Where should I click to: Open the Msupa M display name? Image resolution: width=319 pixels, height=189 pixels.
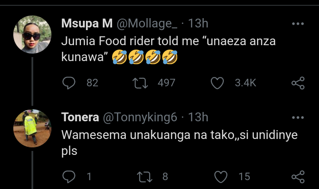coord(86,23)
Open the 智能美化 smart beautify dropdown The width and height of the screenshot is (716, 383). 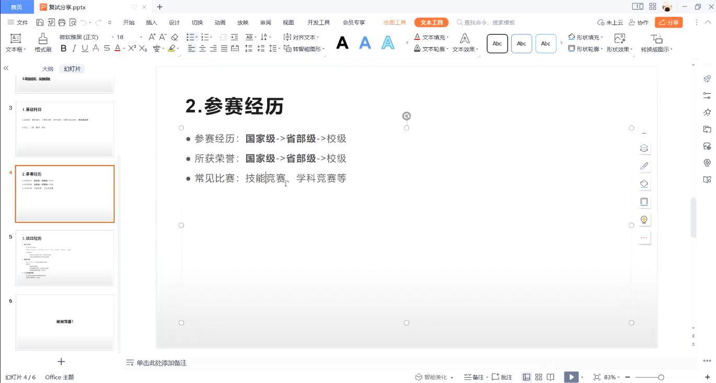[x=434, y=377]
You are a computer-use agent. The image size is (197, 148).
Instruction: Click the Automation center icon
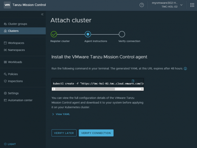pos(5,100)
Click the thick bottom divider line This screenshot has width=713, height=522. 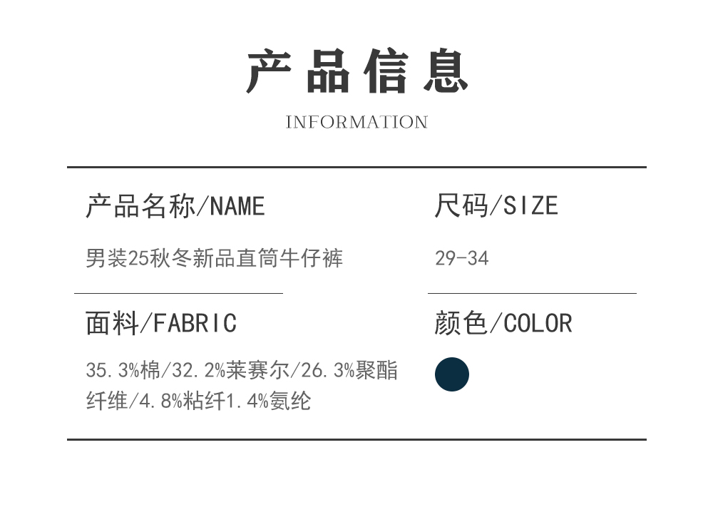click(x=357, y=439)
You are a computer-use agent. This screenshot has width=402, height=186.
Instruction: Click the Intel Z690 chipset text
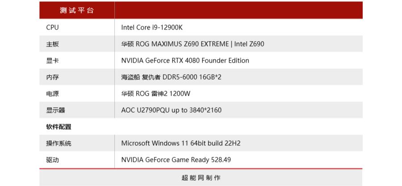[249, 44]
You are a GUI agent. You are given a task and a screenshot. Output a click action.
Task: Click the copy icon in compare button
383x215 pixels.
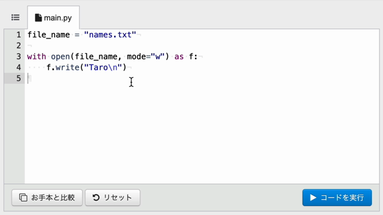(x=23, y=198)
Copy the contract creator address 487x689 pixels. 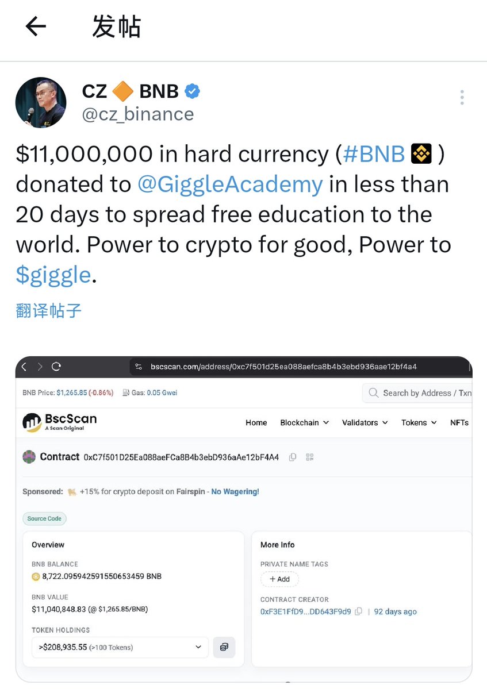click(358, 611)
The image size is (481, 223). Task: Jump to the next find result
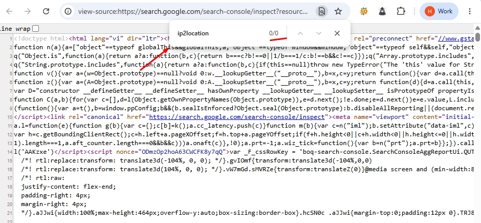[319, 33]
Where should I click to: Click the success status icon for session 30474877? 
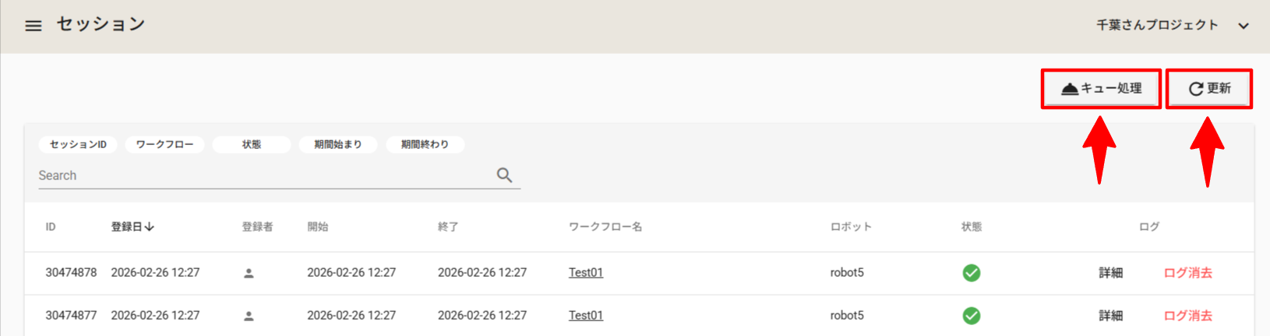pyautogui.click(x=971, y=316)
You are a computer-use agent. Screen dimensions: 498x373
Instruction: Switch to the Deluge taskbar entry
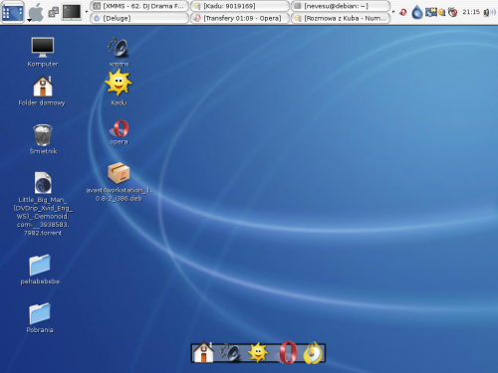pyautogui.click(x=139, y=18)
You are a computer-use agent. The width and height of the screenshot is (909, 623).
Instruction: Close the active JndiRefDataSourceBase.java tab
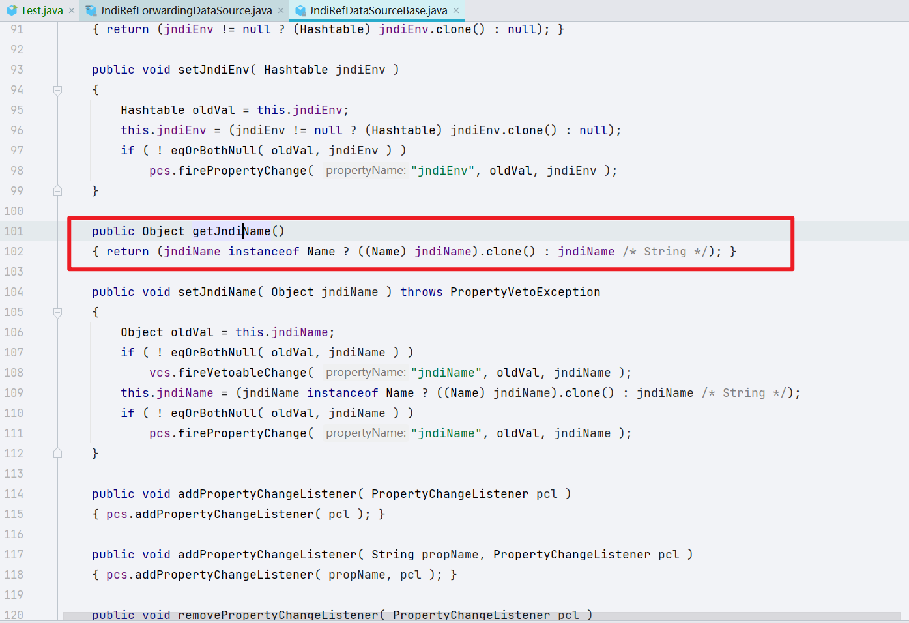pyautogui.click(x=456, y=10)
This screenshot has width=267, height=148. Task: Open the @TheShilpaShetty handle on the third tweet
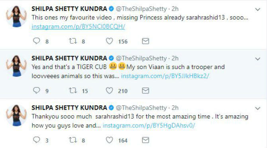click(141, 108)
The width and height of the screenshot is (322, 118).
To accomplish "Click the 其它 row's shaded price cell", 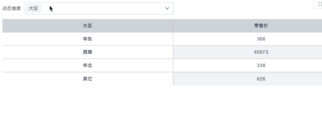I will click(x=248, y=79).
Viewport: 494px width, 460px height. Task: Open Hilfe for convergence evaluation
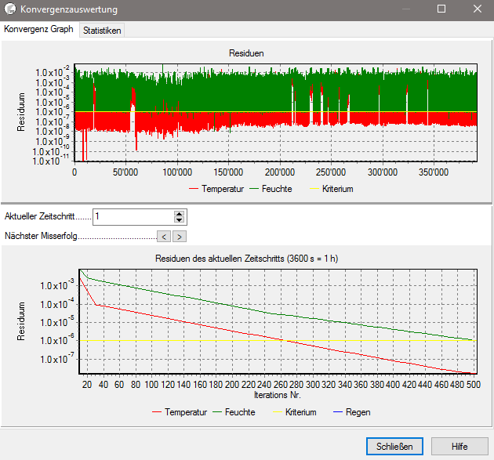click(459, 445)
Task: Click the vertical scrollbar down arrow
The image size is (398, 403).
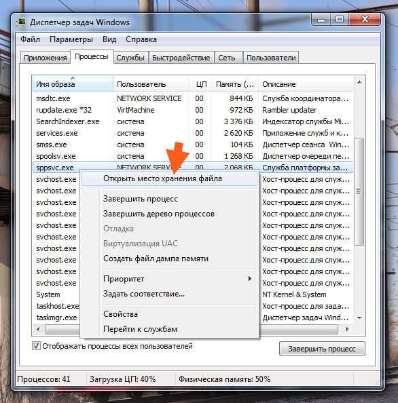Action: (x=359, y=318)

------------

How to complete this task:
For every line above that has "computer" in it, copy the line.

Result for this exercise:
You are a computer-use agent. The image size is (197, 148).
You are a computer-use agent. This screenshot has width=402, height=186.
You are a computer-use agent. Screen dimensions: 498x373
You are a computer-use agent. The width and height of the screenshot is (909, 623).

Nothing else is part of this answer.